══ PROVIDED DATA ══

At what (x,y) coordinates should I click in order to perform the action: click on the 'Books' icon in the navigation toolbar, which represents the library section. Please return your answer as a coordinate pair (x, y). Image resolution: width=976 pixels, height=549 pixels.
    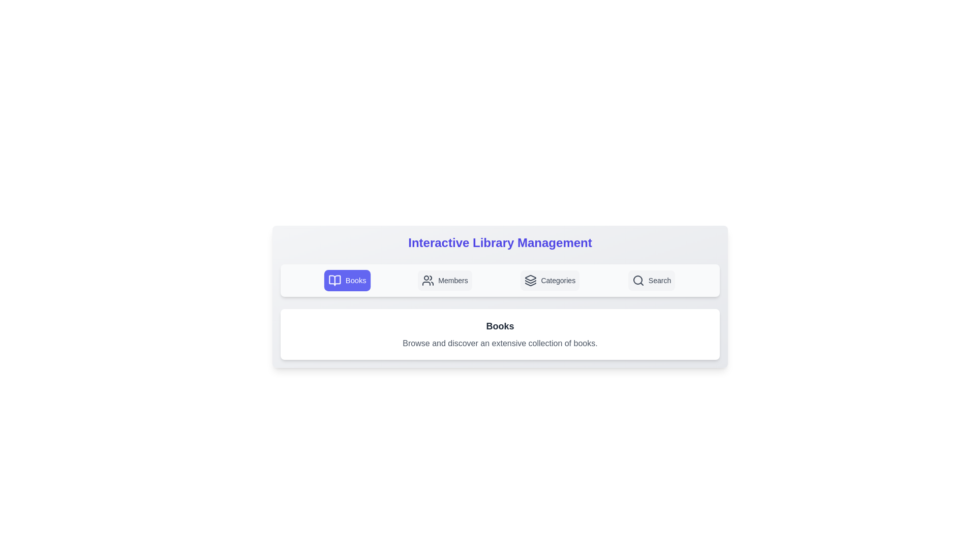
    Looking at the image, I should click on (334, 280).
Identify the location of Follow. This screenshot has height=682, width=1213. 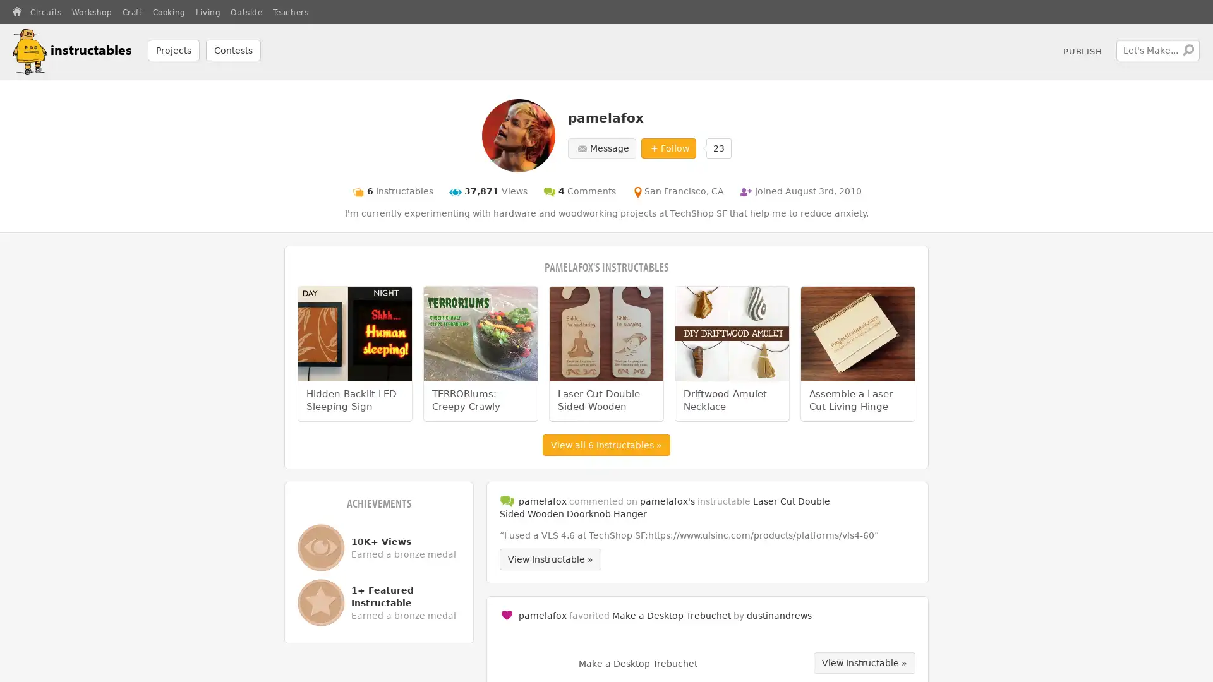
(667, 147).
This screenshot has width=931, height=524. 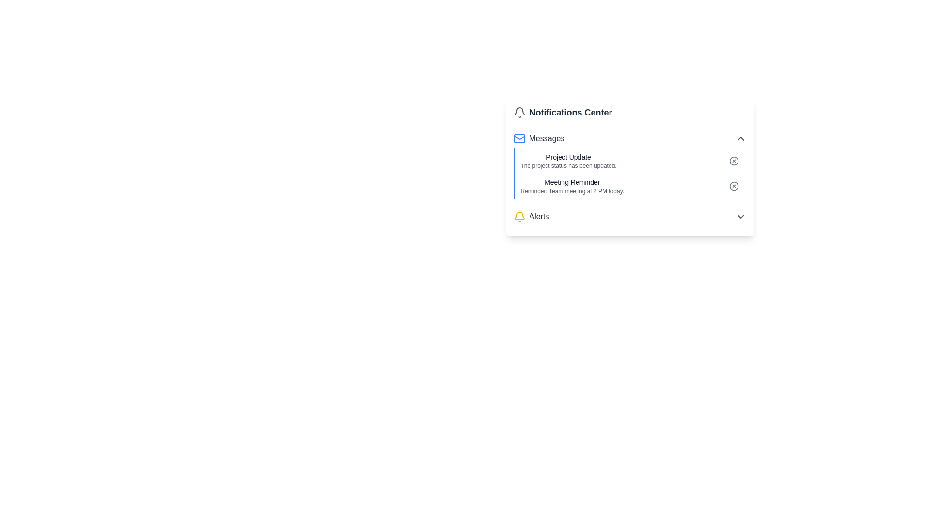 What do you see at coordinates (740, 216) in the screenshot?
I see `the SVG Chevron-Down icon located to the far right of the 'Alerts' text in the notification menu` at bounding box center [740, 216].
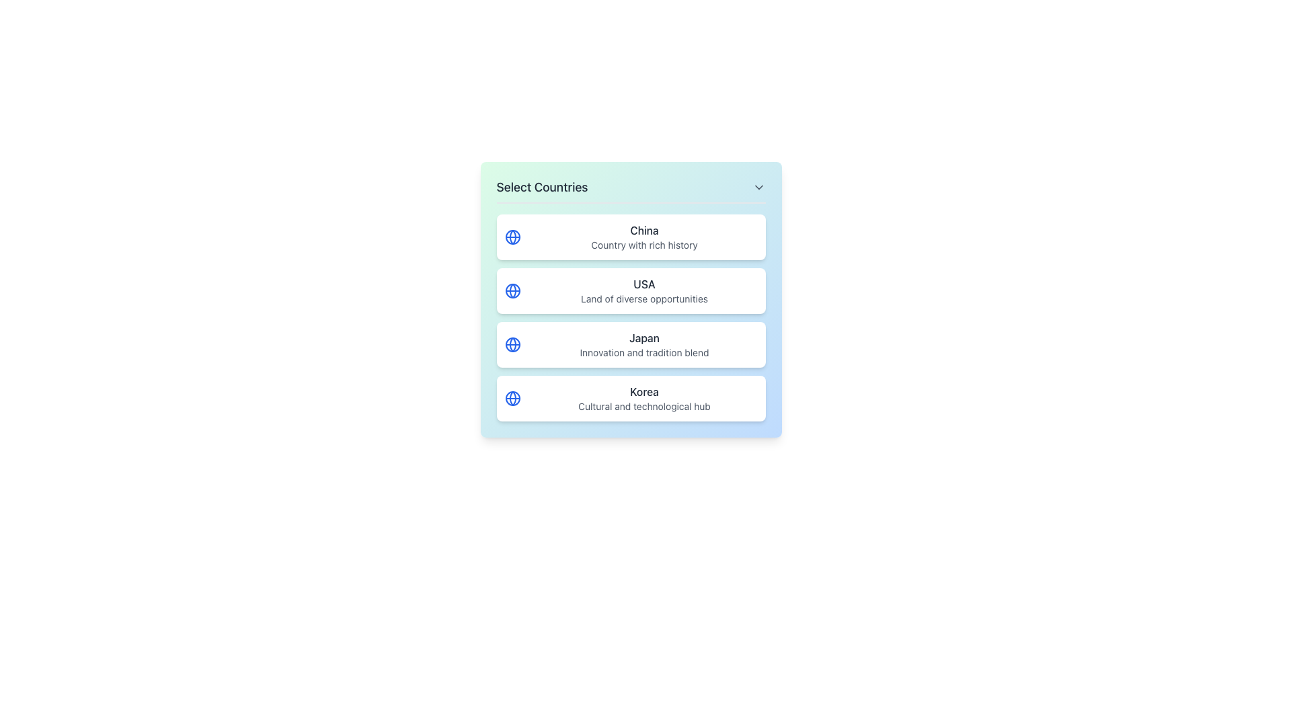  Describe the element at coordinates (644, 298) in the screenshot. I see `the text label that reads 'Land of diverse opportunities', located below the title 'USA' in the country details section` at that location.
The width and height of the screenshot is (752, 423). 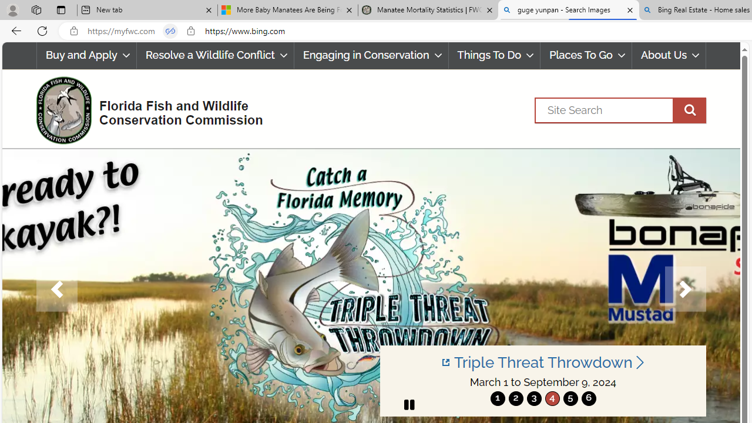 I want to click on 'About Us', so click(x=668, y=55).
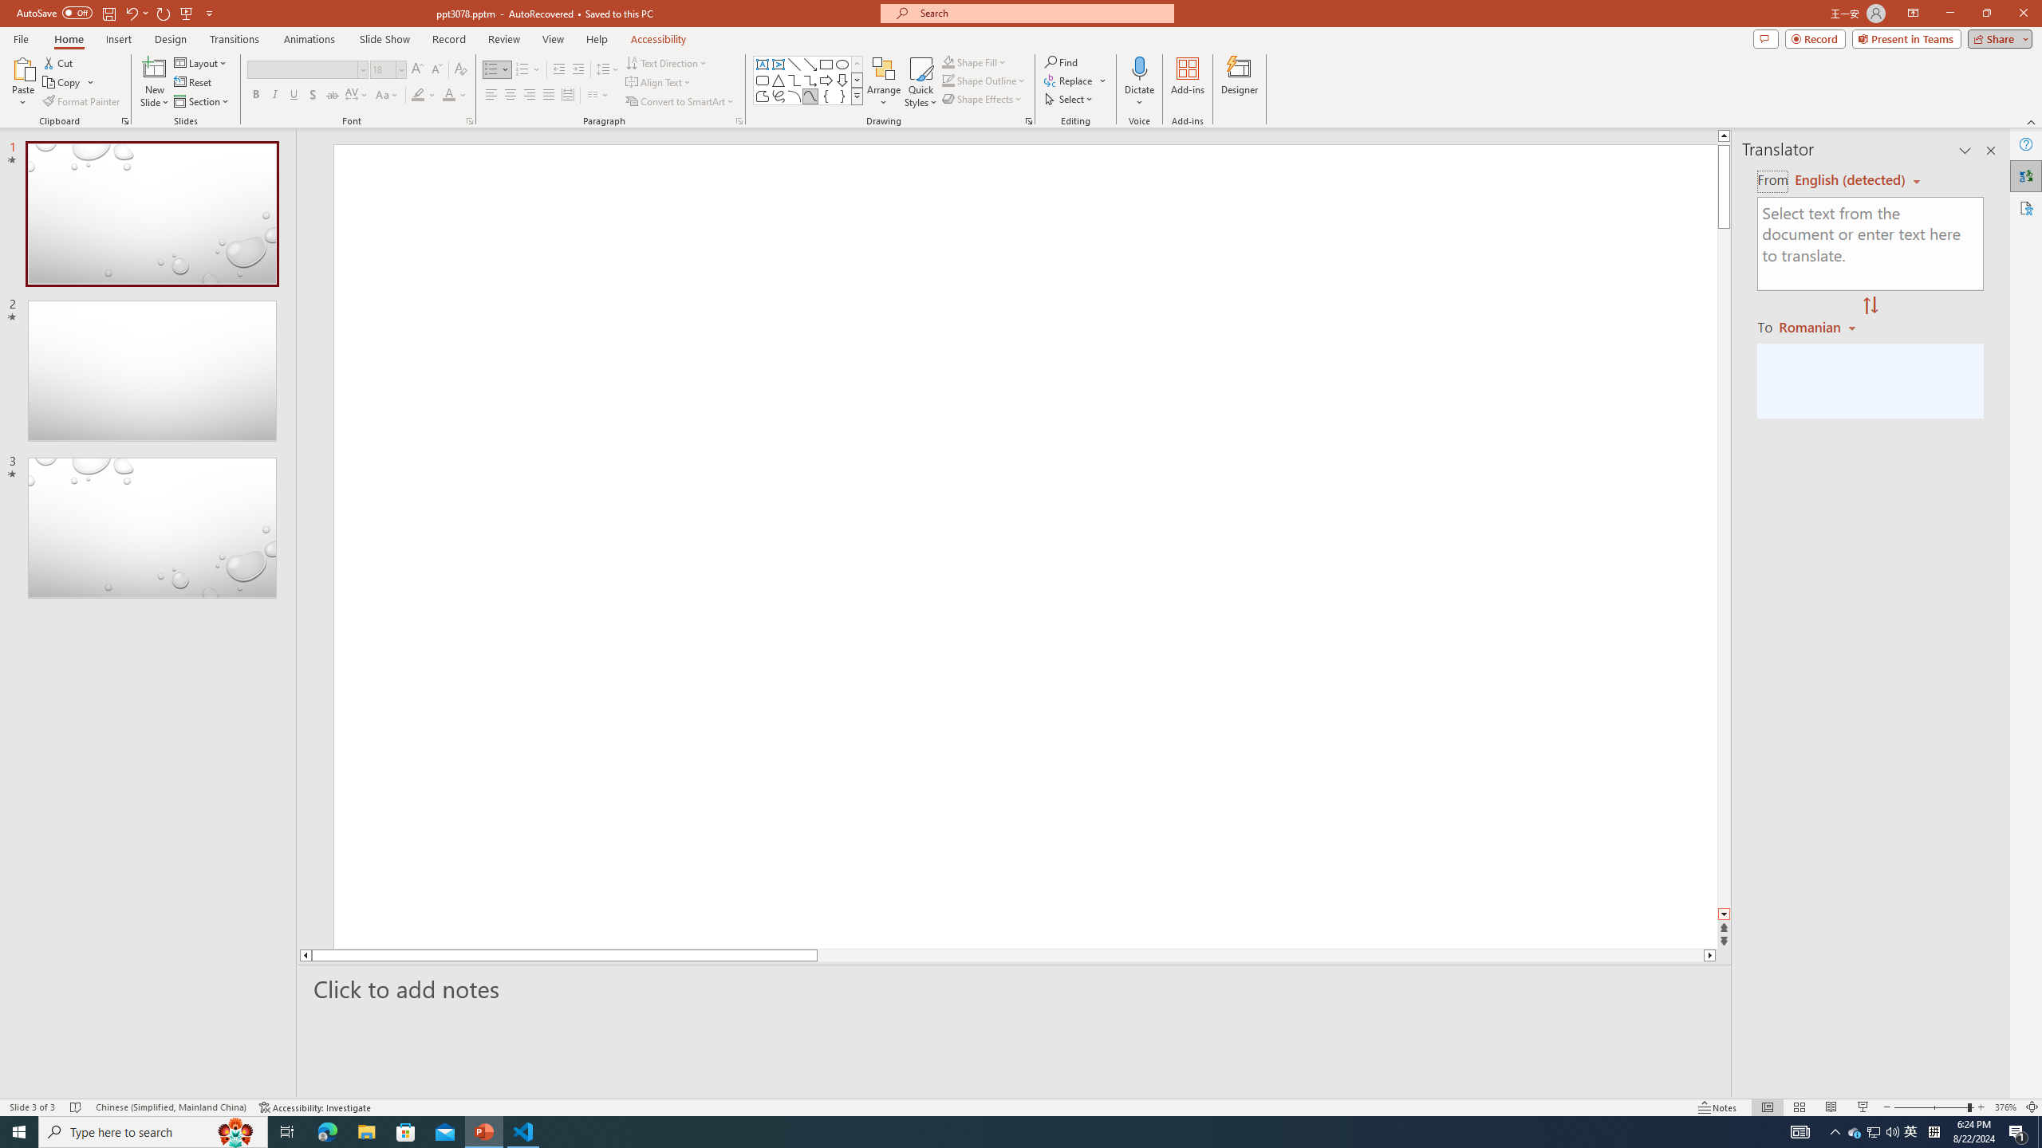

═══

◆ **WHAT IS BEING ASKED**: Convert the items from the line with "Identify the location" to the line with "(667, 147)." into a two-column CSV with the headers text and answer, one row per item, with each field in quotation marks and line breaks replaced by spaces. Leave the pictures out.

◆ **TASK SOLUTION**:
text,answer
"Identify the location of Follow. This screenshot has height=682, width=1213.","(667, 147)."